> _The data_:
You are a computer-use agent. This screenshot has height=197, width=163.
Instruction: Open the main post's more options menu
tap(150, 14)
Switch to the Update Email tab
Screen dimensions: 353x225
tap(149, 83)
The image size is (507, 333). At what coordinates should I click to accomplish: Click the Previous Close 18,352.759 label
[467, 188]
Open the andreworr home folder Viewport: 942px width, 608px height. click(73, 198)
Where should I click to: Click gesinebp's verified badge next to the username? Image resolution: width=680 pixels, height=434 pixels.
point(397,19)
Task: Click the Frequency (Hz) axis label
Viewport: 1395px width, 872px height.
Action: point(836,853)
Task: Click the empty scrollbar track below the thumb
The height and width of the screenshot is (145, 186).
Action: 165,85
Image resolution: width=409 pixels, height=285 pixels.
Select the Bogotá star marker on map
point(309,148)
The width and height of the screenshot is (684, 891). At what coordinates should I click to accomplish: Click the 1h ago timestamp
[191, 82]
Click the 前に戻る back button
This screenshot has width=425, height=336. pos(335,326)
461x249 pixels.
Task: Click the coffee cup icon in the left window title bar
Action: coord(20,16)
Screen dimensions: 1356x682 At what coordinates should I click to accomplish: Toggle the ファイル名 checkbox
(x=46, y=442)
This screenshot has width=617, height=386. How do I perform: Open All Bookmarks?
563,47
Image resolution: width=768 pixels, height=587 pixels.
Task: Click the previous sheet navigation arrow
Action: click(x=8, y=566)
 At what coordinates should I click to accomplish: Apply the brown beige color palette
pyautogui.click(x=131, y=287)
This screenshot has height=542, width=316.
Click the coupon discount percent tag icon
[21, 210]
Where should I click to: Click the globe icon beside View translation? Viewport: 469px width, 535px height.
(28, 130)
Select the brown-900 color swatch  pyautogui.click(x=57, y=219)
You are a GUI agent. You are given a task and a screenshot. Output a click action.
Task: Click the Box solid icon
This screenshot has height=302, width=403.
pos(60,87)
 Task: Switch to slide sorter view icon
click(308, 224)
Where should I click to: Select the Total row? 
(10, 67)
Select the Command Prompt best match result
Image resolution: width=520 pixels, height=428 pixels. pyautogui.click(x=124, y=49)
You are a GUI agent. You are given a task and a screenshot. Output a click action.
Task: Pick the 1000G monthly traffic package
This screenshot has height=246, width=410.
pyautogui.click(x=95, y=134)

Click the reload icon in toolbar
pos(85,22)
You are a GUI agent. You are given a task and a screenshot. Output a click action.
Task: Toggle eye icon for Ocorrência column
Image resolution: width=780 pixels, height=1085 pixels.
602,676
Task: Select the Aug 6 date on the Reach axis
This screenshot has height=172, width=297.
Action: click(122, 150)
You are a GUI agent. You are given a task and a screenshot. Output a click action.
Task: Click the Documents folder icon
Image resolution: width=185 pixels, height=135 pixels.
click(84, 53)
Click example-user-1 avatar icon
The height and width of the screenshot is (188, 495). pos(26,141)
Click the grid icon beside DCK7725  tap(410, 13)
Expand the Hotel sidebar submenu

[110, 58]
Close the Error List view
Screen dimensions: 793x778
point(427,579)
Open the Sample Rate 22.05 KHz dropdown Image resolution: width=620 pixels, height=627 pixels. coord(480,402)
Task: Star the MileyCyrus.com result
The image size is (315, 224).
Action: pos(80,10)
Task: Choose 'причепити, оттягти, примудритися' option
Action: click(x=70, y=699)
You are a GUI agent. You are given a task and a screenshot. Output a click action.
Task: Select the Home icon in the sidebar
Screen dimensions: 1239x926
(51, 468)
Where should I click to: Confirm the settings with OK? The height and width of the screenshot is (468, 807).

> _How to complete this task_:
Where a line in the entries holds "folder", copy that line.

> _Final answer_:
Open the andreworr home folder Viewport: 942px width, 608px height. click(73, 198)
Task: Click the Documents folder icon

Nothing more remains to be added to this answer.